È stato detto che alcune delle pagine migliori della loro storia gli Italiani le hanno scritte fuori dei confini nazionali. A queste pagine appartengono di diritto i 75 travagliati anni (1884-1959) nei quali si dispiegò la vicenda gloriosa e tragica di Arturo Giovannitti, «poeta e profeta del lavoro», secondo la definizione che ne è rimasta in una memoria collettiva a lungo ingiustamente avara di attenzione nei suoi confronti.
Nativo di un piccolo centro del Molise, cresciuto in una famiglia relativamente prospera, il padre farmacista, la madre anch’essa di estrazione borghese, Giovannitti si segnala già al liceo per il suo talento, vincendo un concorso scolastico di poesia.

Sue fonti di ispirazione, Leopardi, Carducci e la poesia sociale di Lorenzo Stecchetti, mentre sul piano politico lo influenzano figure come Marat e Garibaldi.
Ma finché resta in Italia, di politica non si occupa. Lo farà nell’emigrazione, una via che intraprende alle soglie del nuovo secolo, ancora ragazzo, verso il Canada, prima, e gli Stati Uniti, poi. Qui trascorre alcuni anni in seminario. Per poi uscirne e abbracciare il socialismo e il sindacalismo rivoluzionario, trasferendovi un indomabile afflato utopistico alimentato da alcune dure esperienze di lavoro in miniera.
Alla vita dei minatori della Pennsylvania è dedicata una delle sue poesie più importanti, Son of the Abyss, scritta dopo essere entrato nella redazione del giornale Il Proletario, organo della Federazione Socialista Italiana, vicina ai leggendari Industrial Workers of the World (IWW).
Proprio al più famoso sciopero guidato vittoriosamente dagli IWW, la lotta a fianco dei lavoratori tessili di Lawrence, nel Massachusetts (1912) Giovannitti ha legato il suo nome.

Con la sua ispirata oratoria e un impegno costante, è uno dei più indefettibili militanti che aiutano i 20 000 in sciopero a resistere in una babele di 45 lingue e dialetti diversi. Lo pagherà con l’arresto e un clamoroso processo assieme a Joseph Ettor, altro straordinario organizzatore wobbly, con l’accusa, assurda, di concorso nella tragica uccisione di una scioperante, Anna Lo Pizzo. Il processo si risolve, dopo mesi, con l’assoluzione.
Gli IWW usano abilmente l’occasione per serrare le file dei lavoratori, scatenando un’offensiva propagandistica che esalta l’internazionalismo proletario in tutto il mondo. Migliaia di persone a livello globale si mobilitano generosamente per i due.
Per Giovannitti, Lawrence è la punta di un impegno che si proietta nel tempo, anche al di là della crisi dell’IWW nell’immediato dopoguerra, e che vede il nostro tra le file della mobilitazione per Sacco e Vanzetti e poi contro il fascismo.
Prima di un infelice approdo a Hollywood come sceneggiatore negli anni trenta e la progressiva discesa in un baratro di alcolismo, disillusione, malattia nei due tristi, sempre più bui, decenni successivi.

= = = =

Attività:
A – Elenca tutte le figure che, secondo il brano, ispirarono Giovannitti o lo influenzarono sul piano politico.
B – Ricopia dal brano tutto il testo che va da «Nativo di un» fino a «scolastico di poesia.».

= = = =

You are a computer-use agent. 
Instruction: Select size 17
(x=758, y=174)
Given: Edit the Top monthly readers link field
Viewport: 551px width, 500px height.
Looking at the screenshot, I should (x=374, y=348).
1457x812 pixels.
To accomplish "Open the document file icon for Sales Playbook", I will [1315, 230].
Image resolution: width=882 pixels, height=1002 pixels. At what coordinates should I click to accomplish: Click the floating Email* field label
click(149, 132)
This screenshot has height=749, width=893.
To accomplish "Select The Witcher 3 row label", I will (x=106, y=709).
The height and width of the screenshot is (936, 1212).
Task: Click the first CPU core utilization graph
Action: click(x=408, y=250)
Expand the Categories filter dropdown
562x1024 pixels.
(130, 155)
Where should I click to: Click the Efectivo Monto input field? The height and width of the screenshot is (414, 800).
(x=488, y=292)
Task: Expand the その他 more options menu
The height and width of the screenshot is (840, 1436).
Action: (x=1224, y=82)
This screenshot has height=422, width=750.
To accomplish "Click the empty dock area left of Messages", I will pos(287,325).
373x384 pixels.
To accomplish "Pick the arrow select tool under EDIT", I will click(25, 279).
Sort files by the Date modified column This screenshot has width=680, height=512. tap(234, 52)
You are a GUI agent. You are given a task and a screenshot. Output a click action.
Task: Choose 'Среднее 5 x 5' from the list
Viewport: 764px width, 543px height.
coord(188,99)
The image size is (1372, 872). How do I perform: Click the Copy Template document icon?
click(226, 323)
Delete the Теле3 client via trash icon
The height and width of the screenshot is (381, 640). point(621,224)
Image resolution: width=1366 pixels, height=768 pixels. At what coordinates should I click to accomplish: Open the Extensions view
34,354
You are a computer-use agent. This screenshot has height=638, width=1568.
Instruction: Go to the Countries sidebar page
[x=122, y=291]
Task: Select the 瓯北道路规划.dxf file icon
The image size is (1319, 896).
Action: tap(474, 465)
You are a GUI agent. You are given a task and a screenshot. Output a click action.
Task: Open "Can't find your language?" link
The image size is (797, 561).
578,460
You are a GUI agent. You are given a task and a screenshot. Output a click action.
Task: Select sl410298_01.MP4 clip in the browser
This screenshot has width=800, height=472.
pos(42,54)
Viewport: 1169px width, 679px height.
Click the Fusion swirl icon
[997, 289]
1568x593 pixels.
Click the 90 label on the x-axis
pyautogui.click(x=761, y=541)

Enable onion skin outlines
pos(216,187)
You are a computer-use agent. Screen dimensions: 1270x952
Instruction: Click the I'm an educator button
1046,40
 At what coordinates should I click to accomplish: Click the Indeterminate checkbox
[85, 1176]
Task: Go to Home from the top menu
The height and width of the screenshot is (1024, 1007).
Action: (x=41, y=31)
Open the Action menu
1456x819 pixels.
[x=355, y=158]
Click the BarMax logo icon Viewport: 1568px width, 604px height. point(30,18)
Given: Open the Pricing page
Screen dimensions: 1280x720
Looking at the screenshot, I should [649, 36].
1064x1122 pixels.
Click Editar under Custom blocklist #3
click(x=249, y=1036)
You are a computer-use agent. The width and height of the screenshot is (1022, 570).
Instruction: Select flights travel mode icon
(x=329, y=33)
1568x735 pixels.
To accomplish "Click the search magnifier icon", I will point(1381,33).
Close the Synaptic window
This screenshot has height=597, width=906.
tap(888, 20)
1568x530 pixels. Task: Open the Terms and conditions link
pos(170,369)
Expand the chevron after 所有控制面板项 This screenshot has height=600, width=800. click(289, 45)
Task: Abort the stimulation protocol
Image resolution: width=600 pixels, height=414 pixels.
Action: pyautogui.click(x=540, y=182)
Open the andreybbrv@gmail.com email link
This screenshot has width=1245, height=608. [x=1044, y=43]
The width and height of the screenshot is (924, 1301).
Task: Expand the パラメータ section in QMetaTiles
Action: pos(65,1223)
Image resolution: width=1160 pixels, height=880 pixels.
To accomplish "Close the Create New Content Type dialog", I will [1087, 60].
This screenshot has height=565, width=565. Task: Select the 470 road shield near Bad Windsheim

= = = =

Soluzioni:
A – Leopardi, Carducci, Lorenzo Stecchetti, Marat, Garibaldi

B –
Nativo di un piccolo centro del Molise, cresciuto in una famiglia relativamente prospera, il padre farmacista, la madre anch’essa di estrazione borghese, Giovannitti si segnala già al liceo per il suo talento, vincendo un concorso scolastico di poesia.